Black’s faithful retainer, John Fraser, told Bower he saw Conrad arriving daily to UCC in a chauffeur-driven Cadillac.
“My academic career did not end in failed law exams. I graduated well enough in law and also took an MA.”
On pages 32 and 33 of his autobiography, Conrad wrote, “I failed the majority of the subjects, was not allowed to write
the supplementals and, for good measure, was expelled from the faculty and effectively barred from the study of law in
“I have never had a psychiatric diagnosis.”
On page 52 of A Life in Progress, Tubby wrote: “I began to experience worrisome symptoms of tension. Indigestion, claustrophobia…fitful sleep, sudden attacks of perspiring and even hyperventilating. It was more terrifying than anything else I have known.”

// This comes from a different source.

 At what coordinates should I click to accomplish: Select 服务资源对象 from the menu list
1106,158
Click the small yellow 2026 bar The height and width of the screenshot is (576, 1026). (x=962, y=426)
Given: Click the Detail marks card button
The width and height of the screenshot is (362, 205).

A page later, he revealed: “What was recommended was psychoanalysis… I entered into an analytical program in September 1971. The inexorable success of the analytic process was gratifying as well as intriguing as I came gradually to recognize and reduce the sources of the occasional vulnerability to anxiety.”
“I do not own any toy soldiers.”
In September 2003, the National Post interviewed Tubby’s former friend and business associate, Hal Jackman. “The two men have long shared a passion for history and a keen interest in the great military leaders of the past.
“Mr. Jackman sizes up the situation in military terms, just as he did many years ago when he and Mr. Black would spend hours together playing war games with antique toy soldiers.”
“I never referred to Canada disparagingly.”
(Oh, dear, where to begin on this whopper?)
“Uncompetitive, slothful, self-righteous, spiteful, an envious nanny-state, hovering on the verge of dissolution and bankruptcy.[Financial Post, Feb. 6, 1991.]
“There is almost universal dissatisfaction with both the institutions and personalities of Canadian public life and Canada’s confidence and complacency of the past has given way to demoralization and alarm. The missing ingredients in the Canadian puzzle [are] a durable raison d’être for the country.” [Financial Post, Toronto, May 1992.]
“My associates and I became concerned that it would be imprudent not to reduce our exposure to the newspaper business, to debt, and to Canada. My native country, in commercial terms, had for me become not an opportunity, nor even a nationality susceptible to reason, but a trap… Canadian citizenship was merely an impediment to my progress.” [Speech, November 2001, explaining why he became a British citizen.]
“Neither my wife’s jewellery nor our house in Palm Beach is for sale.”
Doubtless, this came as a surprise to Linda Gary Real Estate, the agents who Black commissioned to find a buyer for the $35 million pile and who had confirmed to Private Eye that the mansion was indeed for sale.